Of course it may not be necessary. Yesterday* the Senate Judiciary Committee voted to extend three provisions: roving wiretaps; section 215, or the "libraries provision" diminishing privacy rights; and the "lone wolf" provision, which should probably be renamed the "pack of wolves" provision, for its potential (arguably inevitable) future misuse against political "radicals", as defined by whatever pack is in power.
[*correction: the House Judiciary Committee voted on Nov. 5 to allow the LW provison to expire; the Senate Judiciary voted last month to extend all three]
update: Speaking of grassroots terrorism, if the Seattle police are right, a man now in critical condition who was shot and arrested earlier today for the assassination-style killing of a Seattle police officer was waging a terrorist campaign of his own (with at least one accomplice) against the city's police department. According to police, Christopher Monfort, an Obama-lookalike with a similar biracial background, is also a suspect in an arson case involving the torching of several police vehicles at a motor pool. The arsonist left a note promising to kill police officers. Monfort is a University of Washington graduate and sometime activist:
Monfort received a bachelor's degree from the UW in March 2008, according to the university's degree-validation Web site. His major was in Law, Societies and Justice.
Last year, Monfort belonged to the McNair Scholars Program, part of the university's office of Minority Affairs and Diversity. The program aims to steep undergraduate students in sophisticated research, preparing them for graduate work.
Monfort provided this title for his project with the McNair program: "The Power of Citizenship Your Government Doesn't Want You to Know About: How to Change the Inequity of the Criminal Justice System Immediately, Through Active Citizen Nullification of Laws, As a Juror."
In an abstract of his project, Monfort said he planned to "illuminate and further" the scholarship of Paul Butler, a law professor at George Washington University. Butler is a proponent of jury nullification, a controversial principle whereby jurors feel free to disregard a judge's instructions and acquit a defendant no matter the strength of the evidence.
Butler has argued that such nullification may be particularly appropriate in cases where black defendants are charged with nonviolent crimes.
"It is the moral responsibility of black jurors to emancipate some guilty black outlaws," Butler wrote in a 1995 Yale Law Journal article, adding: "My goal is the subversion of American criminal justice, at least as it now exists."
update II: Seattle police now claim to have found bomb-making materials and more evidence linking Monfort to the arson and the murder, and have declared him a "domestic terrorist."
update III: After initially speculating that Monfort acted with one or two accomplices, they are now saying he acted alone
3 comments:
When I first saw his picture I thought "Barack Obama sr. has eight children...that we know of."
The details of the arrest are interesting, i.e. the handgun that didn't go off.
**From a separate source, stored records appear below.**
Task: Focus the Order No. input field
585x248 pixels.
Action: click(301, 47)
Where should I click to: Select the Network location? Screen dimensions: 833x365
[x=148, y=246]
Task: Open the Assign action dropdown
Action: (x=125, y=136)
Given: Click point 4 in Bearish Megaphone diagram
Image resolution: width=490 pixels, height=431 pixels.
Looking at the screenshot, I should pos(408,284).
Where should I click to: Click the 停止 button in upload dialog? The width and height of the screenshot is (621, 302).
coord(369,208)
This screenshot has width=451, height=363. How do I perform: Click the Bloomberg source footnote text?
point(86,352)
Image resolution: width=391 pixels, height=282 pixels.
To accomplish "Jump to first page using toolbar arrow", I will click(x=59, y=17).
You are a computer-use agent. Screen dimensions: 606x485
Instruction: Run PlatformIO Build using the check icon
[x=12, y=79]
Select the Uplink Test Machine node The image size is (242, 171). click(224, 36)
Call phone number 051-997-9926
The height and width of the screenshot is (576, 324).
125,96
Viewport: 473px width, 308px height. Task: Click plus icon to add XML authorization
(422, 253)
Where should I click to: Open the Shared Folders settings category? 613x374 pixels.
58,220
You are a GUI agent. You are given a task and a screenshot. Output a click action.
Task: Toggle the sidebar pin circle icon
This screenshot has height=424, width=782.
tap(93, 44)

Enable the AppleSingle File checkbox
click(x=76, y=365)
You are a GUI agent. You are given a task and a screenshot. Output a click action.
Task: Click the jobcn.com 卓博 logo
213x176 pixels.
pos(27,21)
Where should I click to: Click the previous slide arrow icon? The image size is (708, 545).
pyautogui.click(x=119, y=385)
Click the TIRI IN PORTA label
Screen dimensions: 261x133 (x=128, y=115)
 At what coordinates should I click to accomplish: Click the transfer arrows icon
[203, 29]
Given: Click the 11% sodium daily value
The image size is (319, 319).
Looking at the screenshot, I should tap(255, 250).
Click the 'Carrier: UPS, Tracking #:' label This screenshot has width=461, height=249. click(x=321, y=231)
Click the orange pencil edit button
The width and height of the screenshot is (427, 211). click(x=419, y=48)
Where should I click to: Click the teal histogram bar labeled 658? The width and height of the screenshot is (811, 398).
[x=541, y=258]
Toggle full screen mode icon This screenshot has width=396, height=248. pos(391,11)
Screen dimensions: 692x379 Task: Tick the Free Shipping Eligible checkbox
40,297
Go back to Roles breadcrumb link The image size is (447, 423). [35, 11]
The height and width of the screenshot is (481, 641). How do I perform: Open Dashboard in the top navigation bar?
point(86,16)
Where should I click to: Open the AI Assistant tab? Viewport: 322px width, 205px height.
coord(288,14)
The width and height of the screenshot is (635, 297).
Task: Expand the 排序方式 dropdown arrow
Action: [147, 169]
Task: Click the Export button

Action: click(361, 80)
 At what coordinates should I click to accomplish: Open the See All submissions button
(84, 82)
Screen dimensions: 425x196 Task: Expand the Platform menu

Makes you wonder.
I think I'll start my own conspiracy theory movement and demand a DNA test. What chaos one fecund, globe-trotting, alcoholic Kenyan can achieve in this glorious new flattened world!
I cross-posted this over at the Amcon blog and caught hell for drawing the comparison; imagine all the painful mental tongue-biting our Seattle brethren are enduring when they see that picture and read that bio!
I saw that. Obamanoids have no sense of humor.